This blog (and a couple other sites) have been hosted via GitHub Pages which has been great. However I wanted other features that required plugins which are not supported on GitHub Pages for security reasons.
The way around this is to generate your site locally (with plugins) and commit your generated files as the site to GitHub Pages (see Changing My Jekyll Config. This is how this blog had been running for the last month or so. I found this process to be tedious. In order to publish my site I had to commit my source branch then
push origin source then go to my master folder which is where the site was generated to. Commit all the updated files and
push origin master. Not the worst work flow in the world, but still a pain in the ass.
Yesterday I changed things. I took my source branch and pushed it to a new repository updated it so jekyll would build into the
_site directory. Then I make a little script publish.sh that would use s3cmd to sync my
_site folder to Amazon S3.
Since my blog had been a CNAME pointing to andrewshell.github.com I decided to use that as a single page profile site. I deleted the old repository (new site, new repository) and that's where things started to get a little weird.
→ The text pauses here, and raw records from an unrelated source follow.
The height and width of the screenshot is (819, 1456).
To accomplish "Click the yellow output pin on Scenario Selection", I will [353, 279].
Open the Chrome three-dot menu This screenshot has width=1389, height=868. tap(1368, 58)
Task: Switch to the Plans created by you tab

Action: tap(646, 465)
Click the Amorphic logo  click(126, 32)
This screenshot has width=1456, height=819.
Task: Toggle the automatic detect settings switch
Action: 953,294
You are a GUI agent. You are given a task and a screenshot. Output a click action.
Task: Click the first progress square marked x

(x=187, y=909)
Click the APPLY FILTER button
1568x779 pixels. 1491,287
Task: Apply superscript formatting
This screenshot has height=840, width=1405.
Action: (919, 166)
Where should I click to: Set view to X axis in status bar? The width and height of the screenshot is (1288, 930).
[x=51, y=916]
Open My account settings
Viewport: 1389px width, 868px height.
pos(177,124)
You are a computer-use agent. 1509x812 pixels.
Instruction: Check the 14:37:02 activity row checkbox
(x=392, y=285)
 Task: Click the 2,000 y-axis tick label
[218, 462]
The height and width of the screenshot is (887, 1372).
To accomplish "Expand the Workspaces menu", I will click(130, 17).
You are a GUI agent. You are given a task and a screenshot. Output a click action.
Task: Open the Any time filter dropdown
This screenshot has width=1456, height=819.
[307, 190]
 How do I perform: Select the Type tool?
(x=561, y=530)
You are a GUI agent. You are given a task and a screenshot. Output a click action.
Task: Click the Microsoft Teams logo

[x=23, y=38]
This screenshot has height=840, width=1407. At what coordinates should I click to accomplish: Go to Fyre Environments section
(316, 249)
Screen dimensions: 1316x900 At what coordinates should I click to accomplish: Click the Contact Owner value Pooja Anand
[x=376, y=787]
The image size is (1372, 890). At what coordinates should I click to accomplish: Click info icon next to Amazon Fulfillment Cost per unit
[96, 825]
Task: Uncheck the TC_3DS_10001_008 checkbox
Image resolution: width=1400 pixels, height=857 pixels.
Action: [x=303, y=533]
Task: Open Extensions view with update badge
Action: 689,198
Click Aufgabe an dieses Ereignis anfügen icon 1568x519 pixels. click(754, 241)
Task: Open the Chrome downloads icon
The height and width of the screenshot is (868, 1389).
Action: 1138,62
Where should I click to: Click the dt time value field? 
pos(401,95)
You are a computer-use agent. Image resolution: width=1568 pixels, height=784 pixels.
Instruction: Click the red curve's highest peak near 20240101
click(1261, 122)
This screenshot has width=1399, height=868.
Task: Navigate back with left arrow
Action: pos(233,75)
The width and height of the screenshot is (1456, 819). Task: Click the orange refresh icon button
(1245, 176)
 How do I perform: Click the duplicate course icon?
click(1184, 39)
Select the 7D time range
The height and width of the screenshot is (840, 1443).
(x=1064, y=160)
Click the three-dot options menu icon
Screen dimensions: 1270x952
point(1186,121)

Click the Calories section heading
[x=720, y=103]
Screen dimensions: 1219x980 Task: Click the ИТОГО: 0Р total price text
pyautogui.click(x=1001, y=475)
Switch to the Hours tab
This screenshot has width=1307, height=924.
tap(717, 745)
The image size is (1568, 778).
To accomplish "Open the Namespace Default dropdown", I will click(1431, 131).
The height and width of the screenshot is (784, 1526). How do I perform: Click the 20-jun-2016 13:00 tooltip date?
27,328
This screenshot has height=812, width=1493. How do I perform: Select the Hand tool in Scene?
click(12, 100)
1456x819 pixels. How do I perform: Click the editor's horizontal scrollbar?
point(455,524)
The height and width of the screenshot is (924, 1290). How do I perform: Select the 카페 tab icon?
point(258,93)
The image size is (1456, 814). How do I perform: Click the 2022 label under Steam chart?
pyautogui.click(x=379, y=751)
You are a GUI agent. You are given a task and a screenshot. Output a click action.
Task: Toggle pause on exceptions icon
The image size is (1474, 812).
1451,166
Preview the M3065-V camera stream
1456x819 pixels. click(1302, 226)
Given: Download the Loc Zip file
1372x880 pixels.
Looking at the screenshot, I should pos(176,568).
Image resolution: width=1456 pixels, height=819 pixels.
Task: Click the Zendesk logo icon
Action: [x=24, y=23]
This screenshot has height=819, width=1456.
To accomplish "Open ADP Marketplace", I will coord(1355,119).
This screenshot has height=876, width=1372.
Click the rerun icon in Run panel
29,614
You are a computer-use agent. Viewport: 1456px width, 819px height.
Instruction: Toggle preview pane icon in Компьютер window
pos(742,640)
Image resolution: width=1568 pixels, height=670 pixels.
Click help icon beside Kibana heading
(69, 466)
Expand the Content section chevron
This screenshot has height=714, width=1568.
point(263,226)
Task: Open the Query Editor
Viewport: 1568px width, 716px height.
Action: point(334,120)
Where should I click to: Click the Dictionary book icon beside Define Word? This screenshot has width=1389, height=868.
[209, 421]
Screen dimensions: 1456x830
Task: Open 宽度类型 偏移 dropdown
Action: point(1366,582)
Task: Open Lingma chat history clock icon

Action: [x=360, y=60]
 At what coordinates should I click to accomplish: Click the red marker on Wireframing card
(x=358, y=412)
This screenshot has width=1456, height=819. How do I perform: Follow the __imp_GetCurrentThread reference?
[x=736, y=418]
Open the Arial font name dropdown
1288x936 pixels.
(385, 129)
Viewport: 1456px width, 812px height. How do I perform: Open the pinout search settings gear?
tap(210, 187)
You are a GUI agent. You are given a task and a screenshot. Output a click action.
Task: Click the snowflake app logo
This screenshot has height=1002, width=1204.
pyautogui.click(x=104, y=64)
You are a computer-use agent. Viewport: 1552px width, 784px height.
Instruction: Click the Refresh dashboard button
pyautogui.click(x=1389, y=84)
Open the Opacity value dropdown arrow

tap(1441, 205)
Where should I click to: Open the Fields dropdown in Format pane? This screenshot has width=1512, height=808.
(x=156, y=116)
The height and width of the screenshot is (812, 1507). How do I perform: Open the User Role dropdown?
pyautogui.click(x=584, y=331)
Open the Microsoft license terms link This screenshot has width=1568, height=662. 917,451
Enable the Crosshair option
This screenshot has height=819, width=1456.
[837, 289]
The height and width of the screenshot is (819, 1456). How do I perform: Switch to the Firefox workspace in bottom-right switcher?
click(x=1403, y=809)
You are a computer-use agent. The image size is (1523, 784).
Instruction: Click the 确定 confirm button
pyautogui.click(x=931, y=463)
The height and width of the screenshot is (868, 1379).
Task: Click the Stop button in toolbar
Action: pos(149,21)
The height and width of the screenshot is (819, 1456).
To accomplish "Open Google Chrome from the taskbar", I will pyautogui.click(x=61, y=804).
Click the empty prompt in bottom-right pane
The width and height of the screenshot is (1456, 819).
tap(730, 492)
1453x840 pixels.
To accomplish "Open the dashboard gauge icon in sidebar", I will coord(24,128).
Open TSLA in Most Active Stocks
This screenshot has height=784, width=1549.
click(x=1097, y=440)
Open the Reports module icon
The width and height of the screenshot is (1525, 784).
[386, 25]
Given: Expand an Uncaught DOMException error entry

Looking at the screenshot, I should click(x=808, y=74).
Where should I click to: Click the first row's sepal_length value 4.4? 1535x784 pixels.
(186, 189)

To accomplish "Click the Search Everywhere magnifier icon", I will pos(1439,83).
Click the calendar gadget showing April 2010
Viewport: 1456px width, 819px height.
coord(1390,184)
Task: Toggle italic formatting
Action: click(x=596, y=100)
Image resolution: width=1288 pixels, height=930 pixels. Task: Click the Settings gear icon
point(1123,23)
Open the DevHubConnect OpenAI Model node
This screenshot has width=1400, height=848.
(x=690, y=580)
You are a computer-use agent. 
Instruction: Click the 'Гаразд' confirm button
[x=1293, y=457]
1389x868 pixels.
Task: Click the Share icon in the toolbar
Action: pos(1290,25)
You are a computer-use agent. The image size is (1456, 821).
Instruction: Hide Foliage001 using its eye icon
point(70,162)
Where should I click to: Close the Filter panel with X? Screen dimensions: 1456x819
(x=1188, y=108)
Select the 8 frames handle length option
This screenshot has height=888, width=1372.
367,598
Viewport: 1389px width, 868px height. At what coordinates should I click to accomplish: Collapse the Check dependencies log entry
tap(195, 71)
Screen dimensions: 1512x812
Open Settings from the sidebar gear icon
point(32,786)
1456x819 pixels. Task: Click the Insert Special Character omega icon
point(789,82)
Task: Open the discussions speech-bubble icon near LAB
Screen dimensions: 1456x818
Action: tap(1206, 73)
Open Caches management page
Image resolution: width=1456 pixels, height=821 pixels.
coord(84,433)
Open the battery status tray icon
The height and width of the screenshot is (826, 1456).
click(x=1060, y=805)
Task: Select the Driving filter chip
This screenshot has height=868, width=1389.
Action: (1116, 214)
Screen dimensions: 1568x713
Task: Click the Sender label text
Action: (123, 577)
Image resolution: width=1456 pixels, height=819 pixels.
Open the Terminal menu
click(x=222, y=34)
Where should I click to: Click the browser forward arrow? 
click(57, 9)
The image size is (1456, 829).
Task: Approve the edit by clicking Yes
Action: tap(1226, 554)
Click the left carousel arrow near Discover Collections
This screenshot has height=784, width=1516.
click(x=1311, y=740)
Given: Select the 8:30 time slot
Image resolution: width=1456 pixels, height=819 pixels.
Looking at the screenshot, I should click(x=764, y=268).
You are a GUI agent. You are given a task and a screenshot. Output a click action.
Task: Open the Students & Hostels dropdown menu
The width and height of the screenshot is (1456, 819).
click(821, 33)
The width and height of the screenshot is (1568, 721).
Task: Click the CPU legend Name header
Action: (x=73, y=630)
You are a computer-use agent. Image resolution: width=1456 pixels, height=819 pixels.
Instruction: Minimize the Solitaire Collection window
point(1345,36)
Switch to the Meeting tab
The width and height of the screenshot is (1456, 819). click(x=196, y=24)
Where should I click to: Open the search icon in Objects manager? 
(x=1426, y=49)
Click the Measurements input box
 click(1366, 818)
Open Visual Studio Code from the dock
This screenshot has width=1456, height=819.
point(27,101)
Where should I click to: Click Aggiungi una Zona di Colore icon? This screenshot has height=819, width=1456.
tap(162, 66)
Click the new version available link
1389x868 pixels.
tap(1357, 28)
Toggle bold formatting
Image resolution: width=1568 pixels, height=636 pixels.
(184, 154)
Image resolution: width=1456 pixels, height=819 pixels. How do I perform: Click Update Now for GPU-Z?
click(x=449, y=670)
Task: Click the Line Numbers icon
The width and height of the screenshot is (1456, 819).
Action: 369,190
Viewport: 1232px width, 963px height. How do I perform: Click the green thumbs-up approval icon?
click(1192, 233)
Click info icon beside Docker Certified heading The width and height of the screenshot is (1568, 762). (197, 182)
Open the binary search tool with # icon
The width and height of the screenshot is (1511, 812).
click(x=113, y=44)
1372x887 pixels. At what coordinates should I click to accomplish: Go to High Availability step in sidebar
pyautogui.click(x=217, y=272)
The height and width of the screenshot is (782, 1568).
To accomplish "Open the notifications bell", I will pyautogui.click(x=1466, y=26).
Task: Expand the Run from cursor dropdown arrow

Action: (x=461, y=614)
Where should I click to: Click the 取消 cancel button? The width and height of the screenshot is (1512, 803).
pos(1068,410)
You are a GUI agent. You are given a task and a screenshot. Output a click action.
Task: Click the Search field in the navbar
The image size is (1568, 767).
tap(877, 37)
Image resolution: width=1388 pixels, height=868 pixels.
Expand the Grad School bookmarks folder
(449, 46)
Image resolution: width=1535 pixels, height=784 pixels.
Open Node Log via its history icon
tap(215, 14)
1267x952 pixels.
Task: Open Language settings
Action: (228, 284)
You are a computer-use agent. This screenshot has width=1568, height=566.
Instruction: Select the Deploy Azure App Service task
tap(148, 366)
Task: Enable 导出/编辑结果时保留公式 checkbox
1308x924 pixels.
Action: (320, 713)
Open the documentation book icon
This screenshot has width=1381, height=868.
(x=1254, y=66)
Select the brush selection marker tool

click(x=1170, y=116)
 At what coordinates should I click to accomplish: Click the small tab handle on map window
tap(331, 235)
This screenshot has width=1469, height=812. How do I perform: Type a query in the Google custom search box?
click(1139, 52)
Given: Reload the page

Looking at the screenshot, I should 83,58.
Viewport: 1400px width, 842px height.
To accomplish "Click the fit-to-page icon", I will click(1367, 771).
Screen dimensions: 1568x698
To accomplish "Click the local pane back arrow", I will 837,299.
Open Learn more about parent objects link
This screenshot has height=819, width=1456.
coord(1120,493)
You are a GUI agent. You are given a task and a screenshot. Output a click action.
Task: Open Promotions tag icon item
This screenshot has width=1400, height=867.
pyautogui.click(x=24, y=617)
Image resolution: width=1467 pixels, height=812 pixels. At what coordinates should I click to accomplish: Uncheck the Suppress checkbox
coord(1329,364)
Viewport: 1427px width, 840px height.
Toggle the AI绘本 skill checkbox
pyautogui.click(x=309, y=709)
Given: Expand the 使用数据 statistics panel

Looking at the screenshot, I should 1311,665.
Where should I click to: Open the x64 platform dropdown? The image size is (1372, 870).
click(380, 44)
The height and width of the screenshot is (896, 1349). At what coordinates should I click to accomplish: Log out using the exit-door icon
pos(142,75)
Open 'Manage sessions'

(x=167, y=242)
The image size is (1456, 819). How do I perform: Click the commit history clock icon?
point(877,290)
First issue, GitHub changed things so user pages are no longer username.github.com but rather username.github.io so my new repository (and domain) was andrewshell.github.io. This wasn't too bad.
Second issue, because I deleted the andrewshell.github.com repository. It also seemed to delete the generated content from my project sites that were hosted on GitHub. I guess even though they have their own CNAME files they are all stored in the same structure. I can confirm this because librefeed.org also shows up at andrewshell.github.io/librefeed.
To fix this issue I just had to check out my two sites, make a change and re-commit. This triggered the rebuild on GitHub Pages and the sites came back online.